Which lines below contain "username"? Copy every one of them.
═════ Material provided
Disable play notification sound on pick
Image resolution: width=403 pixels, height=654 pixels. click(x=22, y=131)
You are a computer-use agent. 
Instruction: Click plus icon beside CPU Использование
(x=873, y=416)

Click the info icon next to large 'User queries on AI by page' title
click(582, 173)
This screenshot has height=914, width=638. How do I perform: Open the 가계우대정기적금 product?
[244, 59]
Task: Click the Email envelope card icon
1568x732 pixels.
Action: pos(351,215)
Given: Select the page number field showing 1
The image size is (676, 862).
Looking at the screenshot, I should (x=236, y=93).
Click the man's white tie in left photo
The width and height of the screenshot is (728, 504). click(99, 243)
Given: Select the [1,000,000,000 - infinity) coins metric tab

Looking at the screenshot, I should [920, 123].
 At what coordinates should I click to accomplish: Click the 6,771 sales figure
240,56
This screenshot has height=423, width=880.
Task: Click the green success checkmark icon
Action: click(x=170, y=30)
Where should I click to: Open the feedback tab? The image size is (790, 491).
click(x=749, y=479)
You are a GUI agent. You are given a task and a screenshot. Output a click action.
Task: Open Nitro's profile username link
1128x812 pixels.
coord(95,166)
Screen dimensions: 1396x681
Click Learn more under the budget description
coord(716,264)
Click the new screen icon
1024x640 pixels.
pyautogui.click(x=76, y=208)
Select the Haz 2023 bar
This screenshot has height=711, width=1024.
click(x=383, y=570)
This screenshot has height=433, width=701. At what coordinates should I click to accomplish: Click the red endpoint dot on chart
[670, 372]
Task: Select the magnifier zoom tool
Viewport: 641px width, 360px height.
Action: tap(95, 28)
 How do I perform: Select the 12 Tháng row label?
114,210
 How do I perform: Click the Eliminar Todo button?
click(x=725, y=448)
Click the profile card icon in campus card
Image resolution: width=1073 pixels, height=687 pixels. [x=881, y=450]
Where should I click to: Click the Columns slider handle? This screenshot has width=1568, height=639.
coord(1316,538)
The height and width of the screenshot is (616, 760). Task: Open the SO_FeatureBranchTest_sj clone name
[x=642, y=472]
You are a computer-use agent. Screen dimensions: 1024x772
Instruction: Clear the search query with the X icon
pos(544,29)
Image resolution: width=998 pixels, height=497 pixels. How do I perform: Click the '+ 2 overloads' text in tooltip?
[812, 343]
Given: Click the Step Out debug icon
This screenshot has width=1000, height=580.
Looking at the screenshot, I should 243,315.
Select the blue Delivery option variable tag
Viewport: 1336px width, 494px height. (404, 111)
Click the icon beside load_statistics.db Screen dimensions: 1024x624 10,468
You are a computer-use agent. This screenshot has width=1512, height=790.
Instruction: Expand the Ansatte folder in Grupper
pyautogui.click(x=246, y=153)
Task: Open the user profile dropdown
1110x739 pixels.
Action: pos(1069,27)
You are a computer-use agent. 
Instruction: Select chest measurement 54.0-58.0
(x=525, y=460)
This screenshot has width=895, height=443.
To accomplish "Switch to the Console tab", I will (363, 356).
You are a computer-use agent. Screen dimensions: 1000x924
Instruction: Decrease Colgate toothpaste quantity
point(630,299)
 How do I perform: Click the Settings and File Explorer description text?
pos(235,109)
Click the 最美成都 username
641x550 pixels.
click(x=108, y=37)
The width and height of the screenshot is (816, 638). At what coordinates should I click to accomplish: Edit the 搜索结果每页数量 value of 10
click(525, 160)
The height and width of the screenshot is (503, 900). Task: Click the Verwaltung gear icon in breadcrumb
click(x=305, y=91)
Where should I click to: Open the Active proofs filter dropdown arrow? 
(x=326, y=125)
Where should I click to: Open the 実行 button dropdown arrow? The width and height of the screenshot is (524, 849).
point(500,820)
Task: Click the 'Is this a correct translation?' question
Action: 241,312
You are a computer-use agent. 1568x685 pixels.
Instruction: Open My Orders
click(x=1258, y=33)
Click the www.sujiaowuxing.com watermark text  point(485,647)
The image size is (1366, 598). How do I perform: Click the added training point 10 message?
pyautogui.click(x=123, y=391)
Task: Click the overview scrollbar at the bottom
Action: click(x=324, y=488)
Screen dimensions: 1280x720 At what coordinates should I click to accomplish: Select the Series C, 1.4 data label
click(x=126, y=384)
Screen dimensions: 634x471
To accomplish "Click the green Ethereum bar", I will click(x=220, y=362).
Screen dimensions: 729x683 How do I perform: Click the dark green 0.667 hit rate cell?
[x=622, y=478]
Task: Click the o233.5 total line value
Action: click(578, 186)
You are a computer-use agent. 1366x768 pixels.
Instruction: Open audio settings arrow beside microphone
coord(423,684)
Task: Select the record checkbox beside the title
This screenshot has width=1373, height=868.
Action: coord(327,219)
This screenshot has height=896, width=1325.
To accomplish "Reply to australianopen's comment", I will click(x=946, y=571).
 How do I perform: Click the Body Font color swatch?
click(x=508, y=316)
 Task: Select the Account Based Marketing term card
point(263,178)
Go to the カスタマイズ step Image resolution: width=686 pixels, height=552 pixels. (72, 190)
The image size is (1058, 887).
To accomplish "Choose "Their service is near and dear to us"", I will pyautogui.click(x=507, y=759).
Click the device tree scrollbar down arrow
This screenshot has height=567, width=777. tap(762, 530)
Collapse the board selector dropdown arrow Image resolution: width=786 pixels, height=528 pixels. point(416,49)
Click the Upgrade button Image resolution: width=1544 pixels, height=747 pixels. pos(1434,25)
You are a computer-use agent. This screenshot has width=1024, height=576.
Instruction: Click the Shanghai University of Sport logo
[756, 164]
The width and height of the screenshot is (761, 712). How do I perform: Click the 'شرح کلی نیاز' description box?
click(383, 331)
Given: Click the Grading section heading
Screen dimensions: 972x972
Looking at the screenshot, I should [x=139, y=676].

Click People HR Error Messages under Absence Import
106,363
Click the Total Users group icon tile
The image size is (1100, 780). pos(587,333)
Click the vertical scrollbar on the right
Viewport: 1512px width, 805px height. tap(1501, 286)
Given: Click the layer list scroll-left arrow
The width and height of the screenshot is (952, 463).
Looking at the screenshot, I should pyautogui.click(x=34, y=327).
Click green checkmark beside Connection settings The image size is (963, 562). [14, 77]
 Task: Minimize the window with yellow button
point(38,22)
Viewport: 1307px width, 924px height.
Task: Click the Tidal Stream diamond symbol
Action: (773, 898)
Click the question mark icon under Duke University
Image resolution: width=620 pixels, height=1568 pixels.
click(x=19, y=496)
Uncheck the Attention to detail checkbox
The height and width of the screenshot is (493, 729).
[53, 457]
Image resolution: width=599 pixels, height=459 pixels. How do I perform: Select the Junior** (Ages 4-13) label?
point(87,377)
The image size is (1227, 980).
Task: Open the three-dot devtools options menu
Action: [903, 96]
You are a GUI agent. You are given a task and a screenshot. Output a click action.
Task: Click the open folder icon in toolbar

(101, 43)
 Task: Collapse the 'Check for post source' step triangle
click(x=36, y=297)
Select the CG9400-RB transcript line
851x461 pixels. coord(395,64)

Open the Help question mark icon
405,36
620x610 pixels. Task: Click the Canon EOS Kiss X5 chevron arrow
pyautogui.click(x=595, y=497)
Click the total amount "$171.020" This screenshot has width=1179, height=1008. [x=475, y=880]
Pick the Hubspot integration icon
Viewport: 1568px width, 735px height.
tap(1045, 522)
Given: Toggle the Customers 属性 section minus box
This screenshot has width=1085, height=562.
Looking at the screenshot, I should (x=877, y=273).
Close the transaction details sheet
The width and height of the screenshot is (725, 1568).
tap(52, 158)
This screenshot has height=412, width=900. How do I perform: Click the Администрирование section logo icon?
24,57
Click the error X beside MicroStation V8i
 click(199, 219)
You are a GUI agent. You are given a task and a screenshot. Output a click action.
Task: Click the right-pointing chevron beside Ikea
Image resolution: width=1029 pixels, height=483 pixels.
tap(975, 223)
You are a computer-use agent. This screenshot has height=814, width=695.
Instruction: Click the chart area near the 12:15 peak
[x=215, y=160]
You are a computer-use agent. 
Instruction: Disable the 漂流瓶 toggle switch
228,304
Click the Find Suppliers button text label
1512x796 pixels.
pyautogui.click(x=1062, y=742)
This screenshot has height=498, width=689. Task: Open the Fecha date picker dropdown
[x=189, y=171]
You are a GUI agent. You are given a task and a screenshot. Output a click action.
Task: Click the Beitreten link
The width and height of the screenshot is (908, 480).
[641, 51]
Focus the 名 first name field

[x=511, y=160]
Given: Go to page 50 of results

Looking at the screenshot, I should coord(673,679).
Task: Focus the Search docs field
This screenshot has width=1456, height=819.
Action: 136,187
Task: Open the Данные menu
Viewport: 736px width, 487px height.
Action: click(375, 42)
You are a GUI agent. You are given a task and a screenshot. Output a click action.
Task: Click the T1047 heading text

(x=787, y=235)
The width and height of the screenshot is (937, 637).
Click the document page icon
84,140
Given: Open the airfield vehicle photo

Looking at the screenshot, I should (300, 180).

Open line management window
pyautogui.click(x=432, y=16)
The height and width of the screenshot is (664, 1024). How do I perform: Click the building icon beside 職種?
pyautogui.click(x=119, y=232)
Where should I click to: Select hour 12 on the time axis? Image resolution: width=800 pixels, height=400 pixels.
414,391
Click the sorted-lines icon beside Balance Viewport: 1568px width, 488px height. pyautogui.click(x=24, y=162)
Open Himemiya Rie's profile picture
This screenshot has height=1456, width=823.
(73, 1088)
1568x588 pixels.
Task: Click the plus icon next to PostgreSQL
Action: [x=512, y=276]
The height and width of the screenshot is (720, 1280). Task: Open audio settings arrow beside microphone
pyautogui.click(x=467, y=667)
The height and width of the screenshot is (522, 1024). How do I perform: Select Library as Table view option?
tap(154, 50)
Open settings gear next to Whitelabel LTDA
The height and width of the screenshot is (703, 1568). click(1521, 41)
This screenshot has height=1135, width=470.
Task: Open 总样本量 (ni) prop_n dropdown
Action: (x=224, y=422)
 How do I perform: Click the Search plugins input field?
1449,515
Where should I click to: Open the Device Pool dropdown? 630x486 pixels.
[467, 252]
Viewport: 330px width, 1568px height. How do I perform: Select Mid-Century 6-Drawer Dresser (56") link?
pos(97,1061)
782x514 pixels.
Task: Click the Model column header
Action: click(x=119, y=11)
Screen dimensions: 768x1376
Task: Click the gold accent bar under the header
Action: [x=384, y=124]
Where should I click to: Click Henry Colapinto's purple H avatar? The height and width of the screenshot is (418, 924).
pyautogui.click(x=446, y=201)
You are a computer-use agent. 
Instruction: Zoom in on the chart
══════════
◆ Exercise output ◆
Task: Open Nitro's profile username link
Click the 最美成都 username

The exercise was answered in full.